Dataset entries
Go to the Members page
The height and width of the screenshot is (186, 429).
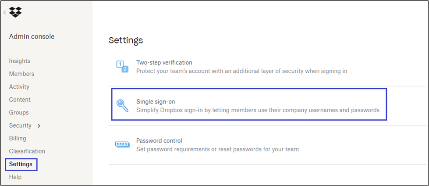pyautogui.click(x=21, y=74)
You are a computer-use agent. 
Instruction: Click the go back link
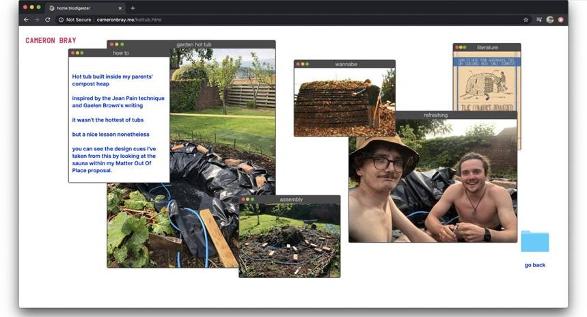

About this task:
Print every line above once more, exactly. Omit the pictures.

Result of this task:
Go to the Members page
The height and width of the screenshot is (186, 429).
pyautogui.click(x=21, y=74)
You are a computer-use agent. 
Instruction: Click the go back link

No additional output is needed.